The Correlation between HER-2
Status and Brain Metastases in
with Metastatic Breast Cancer
Ka-Kiu Claire Fung
Literature Review: Biochemistry/ Molecular Biology Project
Dr J A Smith
C a n d i d a t e
N u m b e r :
2 0 7 7
Ka-Kiu Claire Fung
It is widely known that patients with HER-2-positive advanced breast cancer are at particularly high risk of developing brain metastases, especially if patients have been managed with trastuzumab-based treatments. However, the biologic reason for this is not fully understood.
Currently, there are three hypotheses that explain this. Firstly, the basic biologic role of the HER-2 receptors is considered. Excess HER-2 receptors over-activate the PI3K/Akt and MAPK pathway, leading to an inhibition of apoptosis and depression of regulatory proteins of the cell cycle respectively. Coupled with other survivalpromoting factors such as the secretion of basement membrane degradative enzymes, the formation of invadopodia to assist in cell migration and the promotion of angiogenesis via VEGF, overexpression of HER-2 leads to a more aggressive, more invasive type of cancer.

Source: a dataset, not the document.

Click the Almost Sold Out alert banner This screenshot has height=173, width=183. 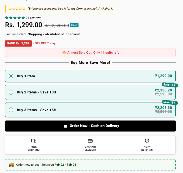(x=90, y=53)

Secondly, trastuzumab does not come into contact with brain metastases, as its molecular weight is too large to allow it to cross the blood brain barrier. Lastly, trastuzumab is very effective in prolonging the life of HER-2-positive breast cancer patients. Since brain metastases are considered a late manifestation of the disease, it may be safe to assume that the correlation between trastuzumab and brain metastases is due to the fact that patients merely live long enough for the central nervous system involvement to become apparent.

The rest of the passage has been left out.